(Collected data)
:::::
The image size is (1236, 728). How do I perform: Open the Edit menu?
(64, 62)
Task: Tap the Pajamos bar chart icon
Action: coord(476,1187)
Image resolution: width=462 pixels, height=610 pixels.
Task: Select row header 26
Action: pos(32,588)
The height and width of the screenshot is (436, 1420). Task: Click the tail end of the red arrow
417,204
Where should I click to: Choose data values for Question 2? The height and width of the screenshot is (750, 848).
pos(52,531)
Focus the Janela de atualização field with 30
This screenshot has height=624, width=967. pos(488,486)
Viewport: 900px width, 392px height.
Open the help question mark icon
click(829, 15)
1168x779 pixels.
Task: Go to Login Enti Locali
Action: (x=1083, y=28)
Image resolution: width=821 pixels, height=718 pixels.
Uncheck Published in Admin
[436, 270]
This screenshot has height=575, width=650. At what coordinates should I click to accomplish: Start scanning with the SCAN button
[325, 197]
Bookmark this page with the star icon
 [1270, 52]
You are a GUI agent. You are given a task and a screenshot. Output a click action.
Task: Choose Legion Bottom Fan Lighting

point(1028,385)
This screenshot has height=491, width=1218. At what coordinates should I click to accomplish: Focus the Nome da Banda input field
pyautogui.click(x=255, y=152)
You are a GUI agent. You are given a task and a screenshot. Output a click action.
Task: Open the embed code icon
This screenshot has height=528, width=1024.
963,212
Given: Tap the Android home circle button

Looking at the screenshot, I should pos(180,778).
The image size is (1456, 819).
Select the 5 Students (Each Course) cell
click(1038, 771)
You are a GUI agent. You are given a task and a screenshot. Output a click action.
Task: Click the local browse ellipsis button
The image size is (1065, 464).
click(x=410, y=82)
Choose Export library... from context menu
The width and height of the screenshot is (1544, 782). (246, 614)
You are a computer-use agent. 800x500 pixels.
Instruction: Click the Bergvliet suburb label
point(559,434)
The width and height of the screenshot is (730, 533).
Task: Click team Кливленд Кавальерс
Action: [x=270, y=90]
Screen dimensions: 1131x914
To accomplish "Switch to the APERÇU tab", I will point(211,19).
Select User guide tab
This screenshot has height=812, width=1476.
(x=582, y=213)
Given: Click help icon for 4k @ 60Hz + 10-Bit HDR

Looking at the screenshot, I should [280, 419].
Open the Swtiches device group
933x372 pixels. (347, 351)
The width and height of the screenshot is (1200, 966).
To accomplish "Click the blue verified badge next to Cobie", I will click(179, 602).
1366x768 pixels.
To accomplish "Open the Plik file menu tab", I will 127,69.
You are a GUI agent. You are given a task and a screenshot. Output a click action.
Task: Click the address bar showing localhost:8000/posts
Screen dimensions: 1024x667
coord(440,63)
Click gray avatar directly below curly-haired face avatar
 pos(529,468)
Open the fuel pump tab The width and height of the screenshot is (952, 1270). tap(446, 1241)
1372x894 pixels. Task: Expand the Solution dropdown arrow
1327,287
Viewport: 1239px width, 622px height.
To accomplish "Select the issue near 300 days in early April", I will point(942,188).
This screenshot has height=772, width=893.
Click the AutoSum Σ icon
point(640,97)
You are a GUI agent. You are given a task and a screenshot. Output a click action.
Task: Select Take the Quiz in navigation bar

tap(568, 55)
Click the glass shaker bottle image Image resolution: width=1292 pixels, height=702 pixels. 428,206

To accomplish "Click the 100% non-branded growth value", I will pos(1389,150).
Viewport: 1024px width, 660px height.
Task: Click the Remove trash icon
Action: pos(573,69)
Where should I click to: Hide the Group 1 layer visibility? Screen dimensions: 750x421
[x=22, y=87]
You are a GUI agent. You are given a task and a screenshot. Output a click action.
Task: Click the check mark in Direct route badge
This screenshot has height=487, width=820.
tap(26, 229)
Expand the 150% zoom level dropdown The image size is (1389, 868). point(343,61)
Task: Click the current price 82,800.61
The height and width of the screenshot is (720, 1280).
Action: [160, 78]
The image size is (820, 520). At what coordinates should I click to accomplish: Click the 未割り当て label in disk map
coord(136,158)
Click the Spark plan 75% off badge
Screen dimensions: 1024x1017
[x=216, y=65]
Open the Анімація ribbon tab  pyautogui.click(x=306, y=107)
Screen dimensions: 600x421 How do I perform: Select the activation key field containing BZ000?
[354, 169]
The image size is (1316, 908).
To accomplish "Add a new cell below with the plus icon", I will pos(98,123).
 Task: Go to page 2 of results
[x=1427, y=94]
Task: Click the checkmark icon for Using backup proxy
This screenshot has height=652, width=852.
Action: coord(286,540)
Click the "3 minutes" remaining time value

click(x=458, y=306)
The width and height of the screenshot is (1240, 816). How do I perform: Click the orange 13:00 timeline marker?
:::::
Exercise description:
The full set of lines above should be retyped without a single change.

Written answer:
The image size is (1236, 728). How do I perform: Open the Edit menu?
(64, 62)
Task: Tap the Pajamos bar chart icon
Action: coord(476,1187)
Image resolution: width=462 pixels, height=610 pixels.
Task: Select row header 26
Action: pos(32,588)
The height and width of the screenshot is (436, 1420). Task: Click the tail end of the red arrow
417,204
Where should I click to: Choose data values for Question 2? The height and width of the screenshot is (750, 848).
pos(52,531)
Focus the Janela de atualização field with 30
This screenshot has height=624, width=967. pos(488,486)
Viewport: 900px width, 392px height.
Open the help question mark icon
click(829, 15)
1168x779 pixels.
Task: Go to Login Enti Locali
Action: (x=1083, y=28)
Image resolution: width=821 pixels, height=718 pixels.
Uncheck Published in Admin
[436, 270]
This screenshot has height=575, width=650. At what coordinates should I click to accomplish: Start scanning with the SCAN button
[325, 197]
Bookmark this page with the star icon
 [1270, 52]
You are a GUI agent. You are given a task and a screenshot. Output a click action.
Task: Choose Legion Bottom Fan Lighting

point(1028,385)
This screenshot has height=491, width=1218. At what coordinates should I click to accomplish: Focus the Nome da Banda input field
pyautogui.click(x=255, y=152)
You are a GUI agent. You are given a task and a screenshot. Output a click action.
Task: Open the embed code icon
This screenshot has height=528, width=1024.
963,212
Given: Tap the Android home circle button

Looking at the screenshot, I should pos(180,778).
The image size is (1456, 819).
Select the 5 Students (Each Course) cell
click(1038, 771)
You are a GUI agent. You are given a task and a screenshot. Output a click action.
Task: Click the local browse ellipsis button
The image size is (1065, 464).
click(x=410, y=82)
Choose Export library... from context menu
The width and height of the screenshot is (1544, 782). (246, 614)
You are a computer-use agent. 800x500 pixels.
Instruction: Click the Bergvliet suburb label
point(559,434)
The width and height of the screenshot is (730, 533).
Task: Click team Кливленд Кавальерс
Action: [x=270, y=90]
Screen dimensions: 1131x914
To accomplish "Switch to the APERÇU tab", I will point(211,19).
Select User guide tab
This screenshot has height=812, width=1476.
(x=582, y=213)
Given: Click help icon for 4k @ 60Hz + 10-Bit HDR

Looking at the screenshot, I should [280, 419].
Open the Swtiches device group
933x372 pixels. (347, 351)
The width and height of the screenshot is (1200, 966).
To accomplish "Click the blue verified badge next to Cobie", I will click(179, 602).
1366x768 pixels.
To accomplish "Open the Plik file menu tab", I will 127,69.
You are a GUI agent. You are given a task and a screenshot. Output a click action.
Task: Click the address bar showing localhost:8000/posts
Screen dimensions: 1024x667
coord(440,63)
Click gray avatar directly below curly-haired face avatar
 pos(529,468)
Open the fuel pump tab The width and height of the screenshot is (952, 1270). tap(446, 1241)
1372x894 pixels. Task: Expand the Solution dropdown arrow
1327,287
Viewport: 1239px width, 622px height.
To accomplish "Select the issue near 300 days in early April", I will point(942,188).
This screenshot has height=772, width=893.
Click the AutoSum Σ icon
point(640,97)
You are a GUI agent. You are given a task and a screenshot. Output a click action.
Task: Select Take the Quiz in navigation bar

tap(568, 55)
Click the glass shaker bottle image Image resolution: width=1292 pixels, height=702 pixels. 428,206

To accomplish "Click the 100% non-branded growth value", I will pos(1389,150).
Viewport: 1024px width, 660px height.
Task: Click the Remove trash icon
Action: pos(573,69)
Where should I click to: Hide the Group 1 layer visibility? Screen dimensions: 750x421
[x=22, y=87]
You are a GUI agent. You are given a task and a screenshot. Output a click action.
Task: Click the check mark in Direct route badge
This screenshot has height=487, width=820.
tap(26, 229)
Expand the 150% zoom level dropdown The image size is (1389, 868). point(343,61)
Task: Click the current price 82,800.61
The height and width of the screenshot is (720, 1280).
Action: [160, 78]
The image size is (820, 520). At what coordinates should I click to accomplish: Click the 未割り当て label in disk map
coord(136,158)
Click the Spark plan 75% off badge
Screen dimensions: 1024x1017
[x=216, y=65]
Open the Анімація ribbon tab  pyautogui.click(x=306, y=107)
Screen dimensions: 600x421 How do I perform: Select the activation key field containing BZ000?
[354, 169]
The image size is (1316, 908).
To accomplish "Add a new cell below with the plus icon", I will pos(98,123).
 Task: Go to page 2 of results
[x=1427, y=94]
Task: Click the checkmark icon for Using backup proxy
This screenshot has height=652, width=852.
Action: coord(286,540)
Click the "3 minutes" remaining time value

click(x=458, y=306)
The width and height of the screenshot is (1240, 816). How do I perform: Click the orange 13:00 timeline marker?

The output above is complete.